Problems to work on —
[1] Answer these about the column on Steve Yzerman:
(a) What position was Yzerman named to, and with which team?
(b) Which team does the column say he led from near-extinction to Stanley Cup glory?
(c) What real-world disaster does the column imagine Yzerman fixing?
[2] Carry on the column about Steve Yzerman from the point where it stops.

Page excerpt —
━━━━━━━━━━━━━━━━━━━━━━━━━━━━━━

Stevie Y Could Solve Anything

By Eric Rosenhek

stevie_yIn case you haven’t noticed, there are several H-54 members who admire Steve Yzerman. Not a day goes by without “Yzerman” and “bromance” uttered in the same sentence. Needless to say, we were all surprised when Stevie Y was named the new general manager of the Tampa Bay Lightning.

Technically, we shouldn’t be surprised.

Professional hockey is a business. And when a great opportunity presents itself, it would be foolish to ignore it.

Then again, this is Steve Yzerman we’re talking about - Hockeytown’s favourite son.

This is the man who literally grew up with the Detroit Red Wings. This is the man who led the Wings from near-extinction to Stanley Cup glory. He’s also the man who has already established himself as a successful hockey executive.

Yzerman has played with the best, worked with the best and has learned from the best.

If anyone could turn the Lightning around, it’s Stevie Y. His wealth of skill and knowledge makes him a brilliant tactician.

Truth be told, Yzerman could probably solve anything.

Take the BP oil spill in the gulf. If Stevie Y were involved, he’d figure out a way to cap the spill on the first try. And then he would have the gulf and nearby beaches cleaned within hours. No environmental disaster. No threat to anyone.

━━━━━━━━━━━━━━━━━━━━━━━━━━━━━━

Stored data —
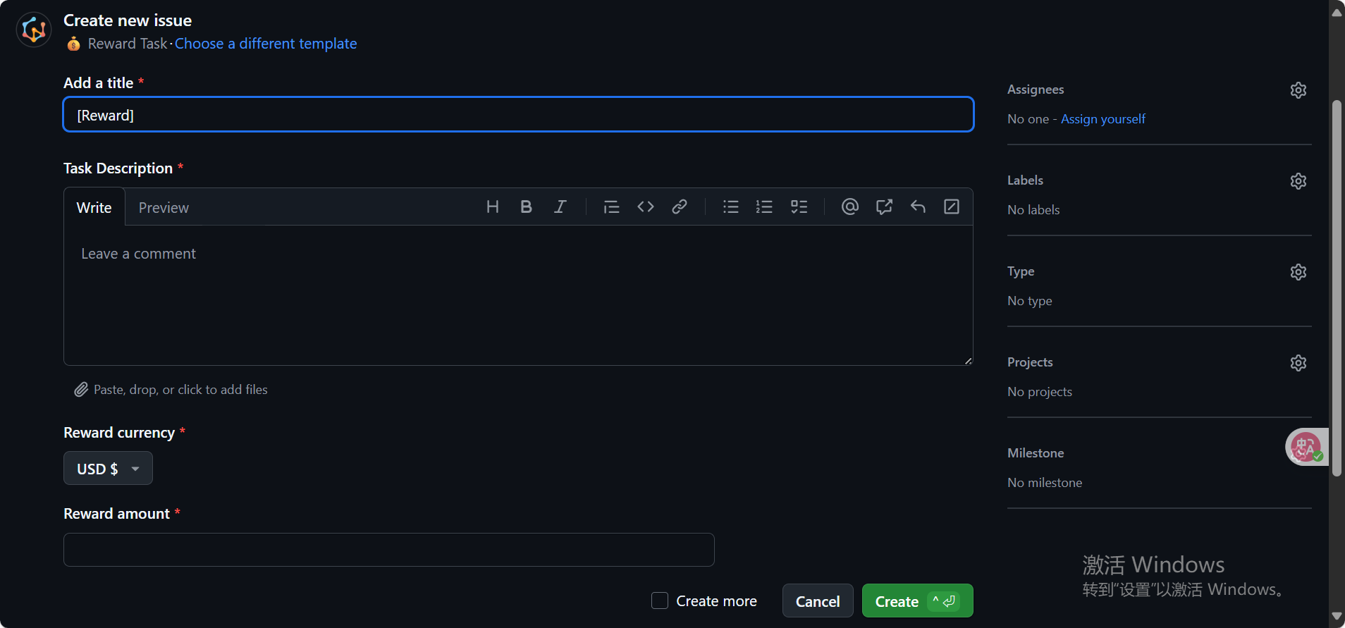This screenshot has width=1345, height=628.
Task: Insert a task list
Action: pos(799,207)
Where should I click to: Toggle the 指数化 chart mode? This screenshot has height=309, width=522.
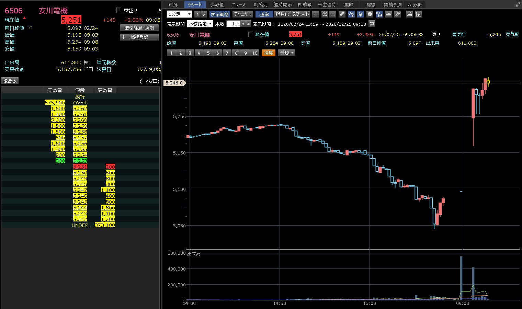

━━━━━━━━━━━━━━━━━━━━━━━━━━━━━━

Responses per task —
[1]
(a) General manager of the Tampa Bay Lightning
(b) The Detroit Red Wings
(c) The BP oil spill in the gulf

[2]
Even Al Gore would be jealous.

The G20 Summit is coming to Toronto. The cost for the event is nearing the billion mark. There’s also a growing concern about safety.

But if Stevie Y were coordinating the Summit, he’d find a way to appease everyone.

World leaders would feel safe, and protesters would be able to freely voice their opinions without the urge to cause damage.

And there wouldn’t be a need for tear gas and rubber bullets, residents in “the secure zone” could move around without having to constantly produce ID, businesses in the restricted zone could open, the Art Gallery of Ontario wouldn’t have to close its doors for the Summit, the fake lake would never exist, and the Toronto Blue Jays wouldn’t have to play three “home” games in Philadelphia.

The Gosselins, the Gores, the Kings, Salé and Pelletier... All these marriages could have survived if Stevie Y played marriage counselor.

A sit-down with number 19 leads to reconciliation and a re-discovery of love.

The Chicago Cubs haven’t won the World Series since 1908.

Make Stevie Y the president and GM and suddenly, the Cubbies are racking up World Series titles quicker than a Greg Maddux fastball.

Steve Yzerman could cut down emergency wait-room times.

North Korea + South Korea + Steve Yzerman = Peace

Iraq? Afghanistan? Steve Yzerman? The war would be over and our troops would be coming home.

Stevie Y could not only put a person on Mars, he would also have arena built there just in time for the 2010-2011 NHL season. Who’s ready for the Mars Coyotes?

Yes, Steve Yzerman could probably solve any problem. But right now, his focus is on the Lightning.

And despite having Vincent Lecavalier, Martin St. Louis and Steve Stamkos, there’s still plenty of work to be done.

Fixing the Bolts will be a tough task. But hey, this is Stevie Y we’re talking about.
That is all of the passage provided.